___ Supplied information ___

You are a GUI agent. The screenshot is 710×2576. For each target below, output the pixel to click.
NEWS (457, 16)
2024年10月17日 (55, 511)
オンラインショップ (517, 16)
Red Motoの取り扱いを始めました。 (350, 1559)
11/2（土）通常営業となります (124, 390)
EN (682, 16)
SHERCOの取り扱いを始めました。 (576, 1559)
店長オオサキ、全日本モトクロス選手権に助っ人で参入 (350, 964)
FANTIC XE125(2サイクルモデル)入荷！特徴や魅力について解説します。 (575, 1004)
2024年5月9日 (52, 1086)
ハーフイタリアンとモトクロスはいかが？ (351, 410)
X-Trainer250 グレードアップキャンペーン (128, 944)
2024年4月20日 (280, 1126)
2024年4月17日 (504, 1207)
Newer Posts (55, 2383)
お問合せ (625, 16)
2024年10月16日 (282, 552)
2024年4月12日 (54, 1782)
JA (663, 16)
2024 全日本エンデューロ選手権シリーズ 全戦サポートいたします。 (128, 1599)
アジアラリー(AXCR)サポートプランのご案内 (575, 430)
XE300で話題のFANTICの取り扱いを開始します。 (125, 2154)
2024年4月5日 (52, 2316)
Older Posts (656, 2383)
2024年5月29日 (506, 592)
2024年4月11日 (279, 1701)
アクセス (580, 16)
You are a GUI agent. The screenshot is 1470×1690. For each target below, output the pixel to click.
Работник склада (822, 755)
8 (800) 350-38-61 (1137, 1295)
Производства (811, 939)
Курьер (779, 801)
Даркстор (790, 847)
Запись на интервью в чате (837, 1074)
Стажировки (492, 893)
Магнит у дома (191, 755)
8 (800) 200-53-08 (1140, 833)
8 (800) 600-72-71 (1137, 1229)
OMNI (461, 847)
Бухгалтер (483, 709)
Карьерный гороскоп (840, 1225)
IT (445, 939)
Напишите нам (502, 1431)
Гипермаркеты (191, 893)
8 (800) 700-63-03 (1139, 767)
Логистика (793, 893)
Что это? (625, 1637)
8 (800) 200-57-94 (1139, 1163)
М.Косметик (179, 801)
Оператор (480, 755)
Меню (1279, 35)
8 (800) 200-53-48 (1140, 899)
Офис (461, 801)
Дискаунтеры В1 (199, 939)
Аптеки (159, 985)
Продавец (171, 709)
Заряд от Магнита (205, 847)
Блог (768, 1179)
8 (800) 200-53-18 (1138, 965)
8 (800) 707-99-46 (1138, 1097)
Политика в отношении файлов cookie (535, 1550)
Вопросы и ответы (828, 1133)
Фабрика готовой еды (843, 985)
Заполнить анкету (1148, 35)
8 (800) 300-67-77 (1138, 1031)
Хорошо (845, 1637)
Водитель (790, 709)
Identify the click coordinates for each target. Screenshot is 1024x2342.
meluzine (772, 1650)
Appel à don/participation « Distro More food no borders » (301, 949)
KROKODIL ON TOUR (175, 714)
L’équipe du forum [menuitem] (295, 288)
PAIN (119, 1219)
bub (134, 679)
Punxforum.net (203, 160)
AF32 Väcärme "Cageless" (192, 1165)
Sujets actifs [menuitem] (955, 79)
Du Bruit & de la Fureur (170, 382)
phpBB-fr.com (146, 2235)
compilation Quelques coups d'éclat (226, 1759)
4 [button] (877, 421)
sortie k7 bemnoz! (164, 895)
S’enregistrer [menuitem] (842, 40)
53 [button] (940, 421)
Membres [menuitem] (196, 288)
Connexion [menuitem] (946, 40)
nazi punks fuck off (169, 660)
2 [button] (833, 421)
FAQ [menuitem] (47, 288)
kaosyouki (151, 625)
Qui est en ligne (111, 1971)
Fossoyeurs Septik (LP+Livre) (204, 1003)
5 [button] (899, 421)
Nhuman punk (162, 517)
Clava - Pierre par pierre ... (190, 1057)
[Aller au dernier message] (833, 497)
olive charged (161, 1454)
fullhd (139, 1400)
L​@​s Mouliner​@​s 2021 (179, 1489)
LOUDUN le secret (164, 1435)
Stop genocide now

___

* [To do] Render every line of the material above as a Markdown table with the columns Row and Entry, numbering the rows and leaving out any blank lines.

* [Finished exercise]
| Row | Entry |
|---|---|
| 1 | You are a GUI agent. The screenshot is 710×2576. For each target below, output the pixel to click. |
| 2 | NEWS (457, 16) |
| 3 | 2024年10月17日 (55, 511) |
| 4 | オンラインショップ (517, 16) |
| 5 | Red Motoの取り扱いを始めました。 (350, 1559) |
| 6 | 11/2（土）通常営業となります (124, 390) |
| 7 | EN (682, 16) |
| 8 | SHERCOの取り扱いを始めました。 (576, 1559) |
| 9 | 店長オオサキ、全日本モトクロス選手権に助っ人で参入 (350, 964) |
| 10 | FANTIC XE125(2サイクルモデル)入荷！特徴や魅力について解説します。 (575, 1004) |
| 11 | 2024年5月9日 (52, 1086) |
| 12 | ハーフイタリアンとモトクロスはいかが？ (351, 410) |
| 13 | X-Trainer250 グレードアップキャンペーン (128, 944) |
| 14 | 2024年4月20日 (280, 1126) |
| 15 | 2024年4月17日 (504, 1207) |
| 16 | Newer Posts (55, 2383) |
| 17 | お問合せ (625, 16) |
| 18 | 2024年10月16日 (282, 552) |
| 19 | 2024年4月12日 (54, 1782) |
| 20 | JA (663, 16) |
| 21 | 2024 全日本エンデューロ選手権シリーズ 全戦サポートいたします。 (128, 1599) |
| 22 | アジアラリー(AXCR)サポートプランのご案内 (575, 430) |
| 23 | XE300で話題のFANTICの取り扱いを開始します。 (125, 2154) |
| 24 | 2024年4月5日 (52, 2316) |
| 25 | Older Posts (656, 2383) |
| 26 | 2024年5月29日 (506, 592) |
| 27 | 2024年4月11日 (279, 1701) |
| 28 | アクセス (580, 16) |
| 29 | You are a GUI agent. The screenshot is 1470×1690. For each target below, output the pixel to click. |
| 30 | Работник склада (822, 755) |
| 31 | 8 (800) 350-38-61 (1137, 1295) |
| 32 | Производства (811, 939) |
| 33 | Курьер (779, 801) |
| 34 | Даркстор (790, 847) |
| 35 | Запись на интервью в чате (837, 1074) |
| 36 | Стажировки (492, 893) |
| 37 | Магнит у дома (191, 755) |
| 38 | 8 (800) 200-53-08 (1140, 833) |
| 39 | 8 (800) 600-72-71 (1137, 1229) |
| 40 | OMNI (461, 847) |
| 41 | Бухгалтер (483, 709) |
| 42 | Карьерный гороскоп (840, 1225) |
| 43 | IT (445, 939) |
| 44 | Напишите нам (502, 1431) |
| 45 | Гипермаркеты (191, 893) |
| 46 | 8 (800) 700-63-03 (1139, 767) |
| 47 | Логистика (793, 893) |
| 48 | Что это? (625, 1637) |
| 49 | 8 (800) 200-57-94 (1139, 1163) |
| 50 | М.Косметик (179, 801) |
| 51 | Оператор (480, 755) |
| 52 | Меню (1279, 35) |
| 53 | 8 (800) 200-53-48 (1140, 899) |
| 54 | Офис (461, 801) |
| 55 | Дискаунтеры В1 (199, 939) |
| 56 | Аптеки (159, 985) |
| 57 | Продавец (171, 709) |
| 58 | Заряд от Магнита (205, 847) |
| 59 | Блог (768, 1179) |
| 60 | 8 (800) 200-53-18 (1138, 965) |
| 61 | 8 (800) 707-99-46 (1138, 1097) |
| 62 | Политика в отношении файлов cookie (535, 1550) |
| 63 | Вопросы и ответы (828, 1133) |
| 64 | Фабрика готовой еды (843, 985) |
| 65 | Заполнить анкету (1148, 35) |
| 66 | 8 (800) 300-67-77 (1138, 1031) |
| 67 | Хорошо (845, 1637) |
| 68 | Водитель (790, 709) |
| 69 | Identify the click coordinates for each target. Screenshot is 1024x2342. |
| 70 | meluzine (772, 1650) |
| 71 | Appel à don/participation « Distro More food no borders » (301, 949) |
| 72 | KROKODIL ON TOUR (175, 714) |
| 73 | L’équipe du forum [menuitem] (295, 288) |
| 74 | PAIN (119, 1219) |
| 75 | bub (134, 679) |
| 76 | Punxforum.net (203, 160) |
| 77 | AF32 Väcärme "Cageless" (192, 1165) |
| 78 | Sujets actifs [menuitem] (955, 79) |
| 79 | Du Bruit & de la Fureur (170, 382) |
| 80 | phpBB-fr.com (146, 2235) |
| 81 | compilation Quelques coups d'éclat (226, 1759) |
| 82 | 4 [button] (877, 421) |
| 83 | sortie k7 bemnoz! (164, 895) |
| 84 | S’enregistrer [menuitem] (842, 40) |
| 85 | 53 [button] (940, 421) |
| 86 | Membres [menuitem] (196, 288) |
| 87 | Connexion [menuitem] (946, 40) |
| 88 | nazi punks fuck off (169, 660) |
| 89 | 2 [button] (833, 421) |
| 90 | FAQ [menuitem] (47, 288) |
| 91 | kaosyouki (151, 625) |
| 92 | Qui est en ligne (111, 1971) |
| 93 | Fossoyeurs Septik (LP+Livre) (204, 1003) |
| 94 | 5 [button] (899, 421) |
| 95 | Nhuman punk (162, 517) |
| 96 | Clava - Pierre par pierre ... (190, 1057) |
| 97 | [Aller au dernier message] (833, 497) |
| 98 | olive charged (161, 1454) |
| 99 | fullhd (139, 1400) |
| 100 | L​@​s Mouliner​@​s 2021 (179, 1489) |
| 101 | LOUDUN le secret (164, 1435) |
| 102 | Stop genocide now |